‘Retail locations and warehouse buildings had their best quarter in terms of vacancy/availability declines in several years as a result of a more confident consumer,’ says Jon Southard, managing director of CBRE's Econometric Advisors group. ‘Higher spending on consumer goods led to improved occupancy in both property types. Recovery also remained on track in multifamily and office, although demand did not dramatically outpace new supply during the quarter in either of these sectors.’
During the first quarter, the U.S. office vacancy rate of 15.3% was 70 basis points (bps) below last year's first quarter vacancy rate. In the first three months of this year, suburban markets continued to outpace their downtown brethren. Suburban vacancy fell by 10 bps to 17%, while the downtown rate remained unchanged at 12.4%.
CBRE found that local office market performance was mixed, with falling vacancy in half of the markets tracked (31 of 63). The best performers in the first quarter were smaller markets; Austin and Las Vegas led all markets with vacancy rate declines of 120 bps each.

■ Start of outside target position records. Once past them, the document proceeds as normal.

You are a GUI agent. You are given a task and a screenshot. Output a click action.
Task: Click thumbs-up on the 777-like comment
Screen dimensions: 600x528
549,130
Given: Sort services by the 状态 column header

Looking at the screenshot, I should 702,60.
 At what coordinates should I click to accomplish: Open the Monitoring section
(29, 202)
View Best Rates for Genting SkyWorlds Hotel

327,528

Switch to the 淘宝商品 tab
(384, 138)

In the industrial sector, the first quarter availability rate of 12.3% is now 230 bps below its recession peak. CBRE determines that the recovery is broadly based, with 48 markets posting declines, seven showing increases, and five unchanged from a quarter ago. Some of the nation's manufacturing markets – specifically those with heavy exposure to the nation's auto industry – led the industrial recovery during the quarter, with Detroit (-150 bps) and Cincinnati (-110 bps) particular standouts.
In the retail sector, the first quarter availability decline of 30 bps, to 12.5%, was the largest since 2005. Notably strong performers included Richmond, Va.; Charlotte, N.C.; Cleveland; Memphis; and Phoenix – each recorded a decline of 60 bps or more. On the other end of the spectrum, Tampa and Fort Lauderdale, Fla., and Birmingham, Ala., saw availability rate increases of 30 bps or more.

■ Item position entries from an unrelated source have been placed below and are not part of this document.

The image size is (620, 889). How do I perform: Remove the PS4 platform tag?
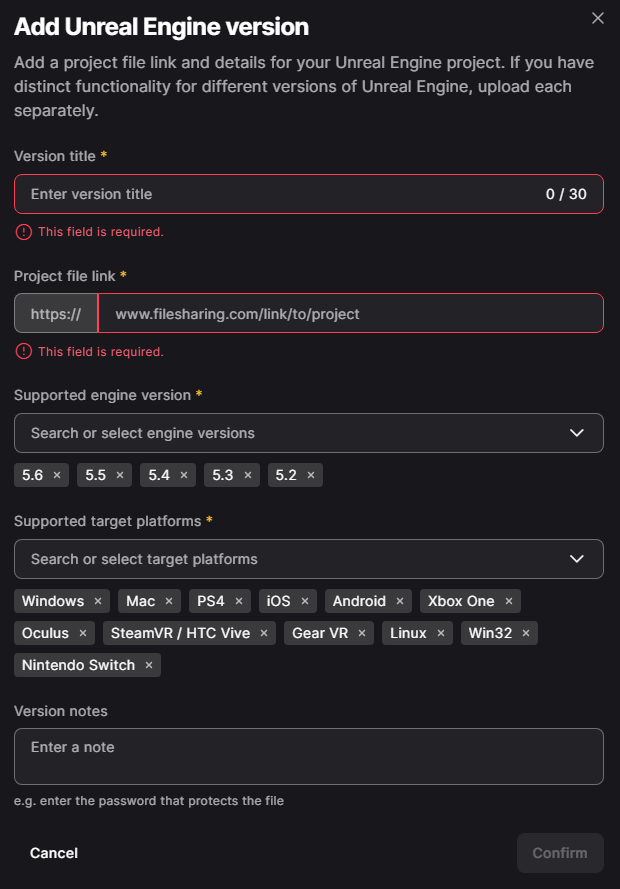click(x=239, y=601)
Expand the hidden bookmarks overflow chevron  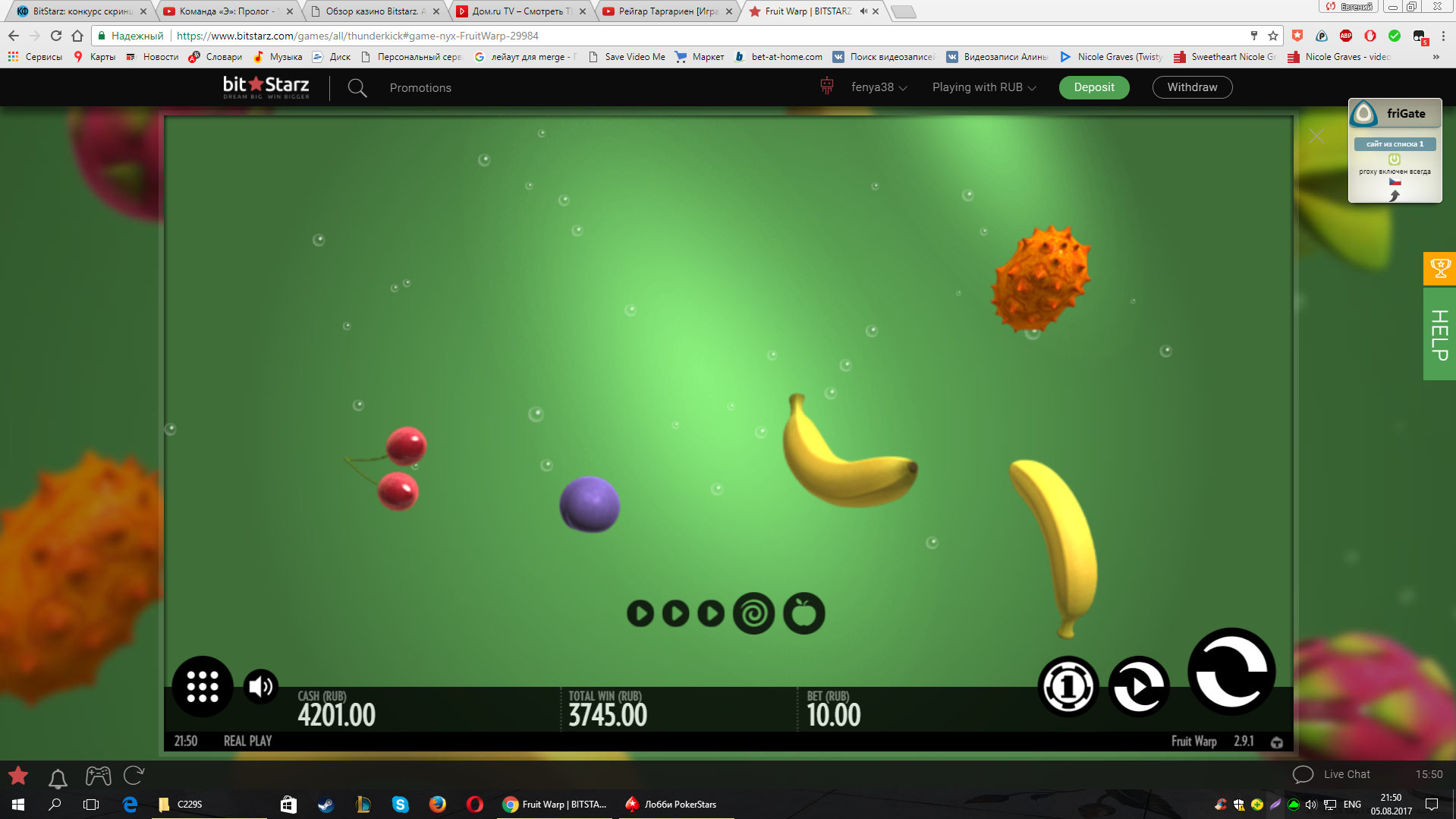(1436, 57)
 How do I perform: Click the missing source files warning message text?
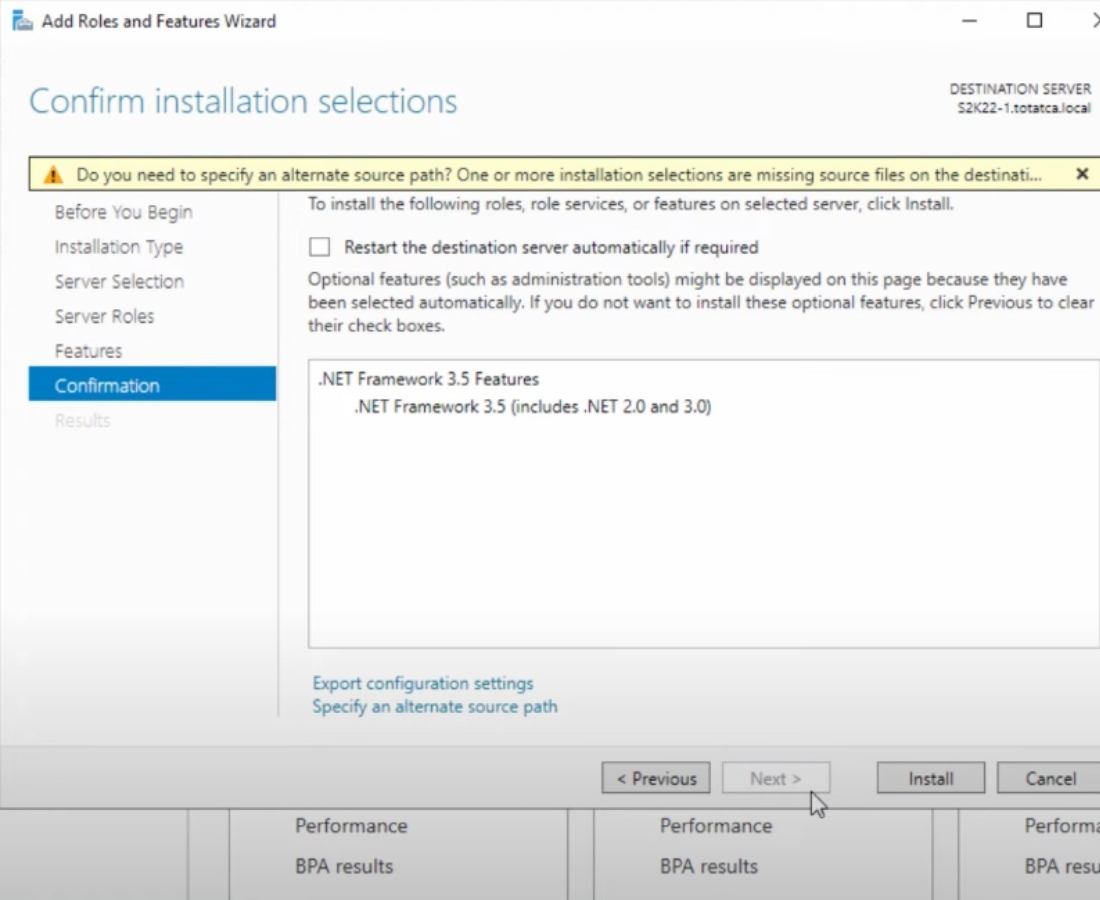(x=558, y=175)
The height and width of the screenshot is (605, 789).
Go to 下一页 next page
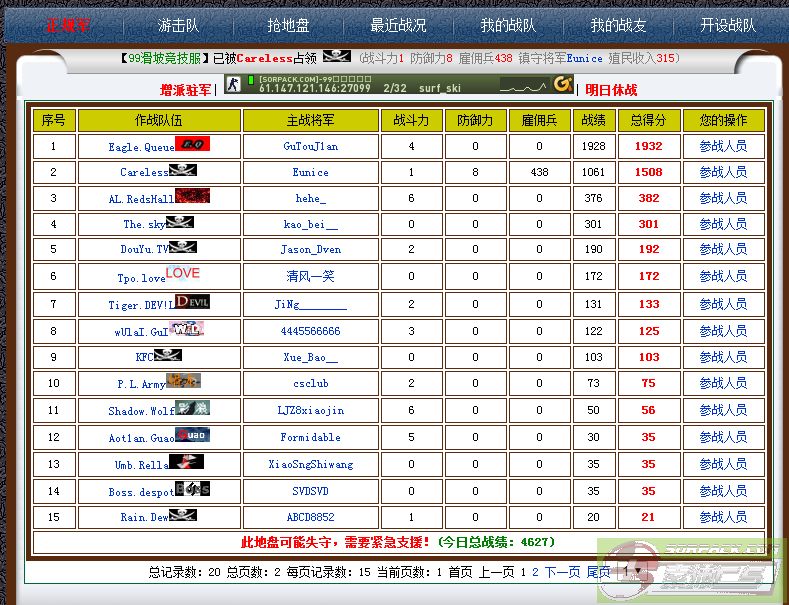click(561, 572)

In the multifamily housing sector, the vacancy rate for professionally managed apartment units stood at 5.1% in the first quarter, unchanged from a year ago. This is the first time since 2009 that national vacancy did not decline from a year ago and a third of the markets posted vacancy increases of 50 bps or greater on a year-over-year basis. Despite the slower growth in demand, the market remains tight by historical standards, with the four-quarter trailing average staying at 4.9%, or 40 bps below the long-term (20-year) norm. Compared to a year ago, vacancy rates declined in 23 of the 63 markets monitored.